약물유전체학

Extracting CYP2C19 Star Alleles from 23andMe — Plavix (Clopidogrel) Response Prediction in Python

Python tutorial: parse 23andMe raw data for CYP2C19 *2, *3, and *17 variants, predict your clopidogrel (Plavix) response phenotype, and understand why ~20% of Koreans get suboptimal antiplatelet protection on standard dosing. Includes the SNP-to-star-allele lookup, phenotype interpretation, and where DTC data falls short.

·10 min read
#CYP2C19#23andMe#clopidogrel#Plavix#약물유전체학#PGx#DTC genetic testing#Python tutorial#*2 *3 *17#antiplatelet#PCI#stent

CYP2C19 Plavix pharmacogenomics

The Stent + Plavix Population That Should Care

Roughly 100,000 Koreans receive a coronary stent (PCI) every year. Almost all leave the hospital on dual antiplatelet therapy: aspirin + clopidogrel (Plavix). The two drugs reduce in-stent thrombosis risk by ~80%.

• [PROVIDED DATA]:
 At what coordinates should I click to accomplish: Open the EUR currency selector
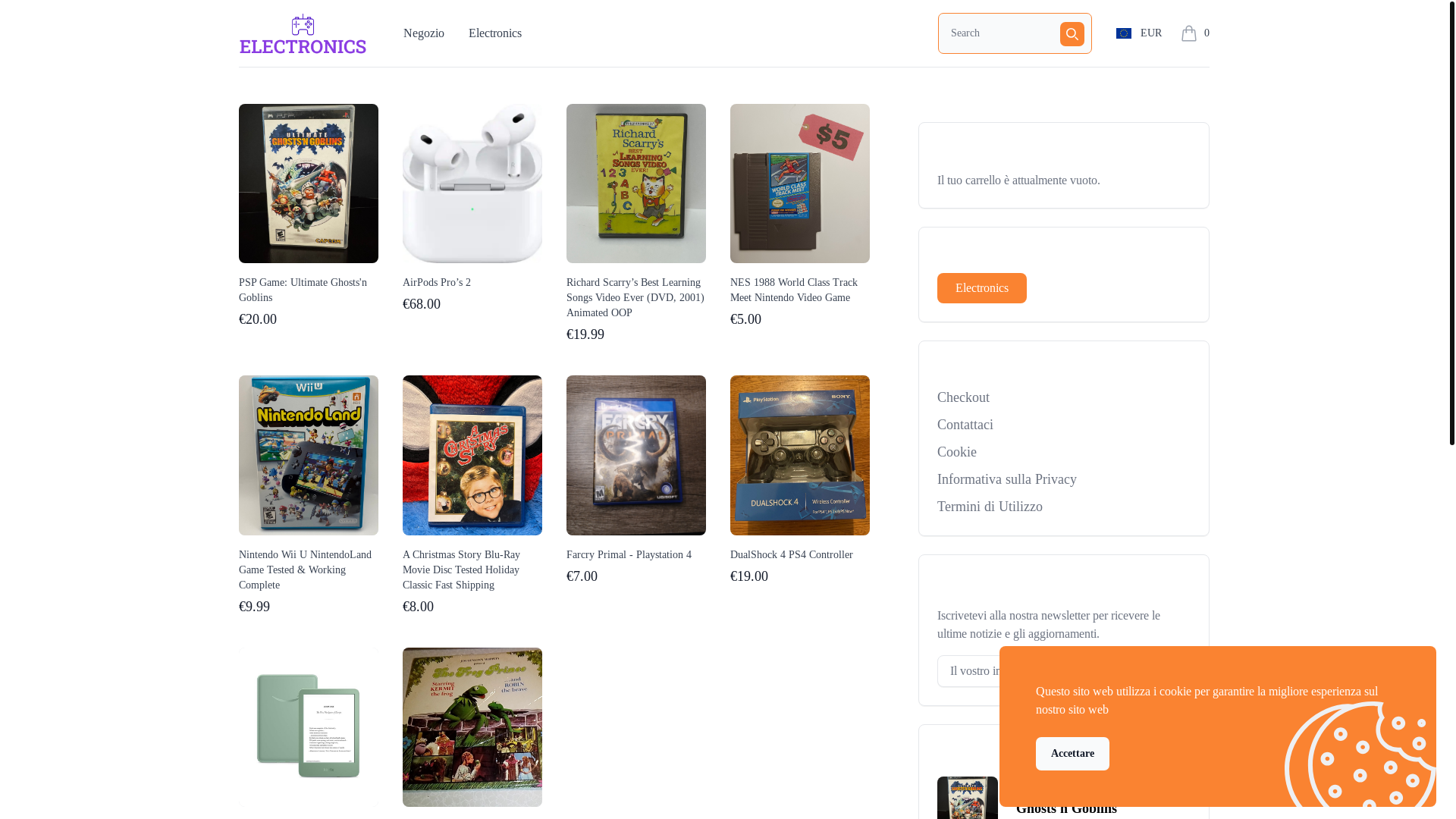pyautogui.click(x=1150, y=33)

• [TASK REQUIREMENTS]: Copy out the passage of the CYP2C19 tutorial between "CYP2C19 Plavix pharmacogenomics" and "risk by ~80%.", inclusive. Work only from the CYP2C19 tutorial, not from the data.

• [TASK OUTPUT]:
CYP2C19 Plavix pharmacogenomics

The Stent + Plavix Population That Should Care

Roughly 100,000 Koreans receive a coronary stent (PCI) every year. Almost all leave the hospital on dual antiplatelet therapy: aspirin + clopidogrel (Plavix). The two drugs reduce in-stent thrombosis risk by ~80%.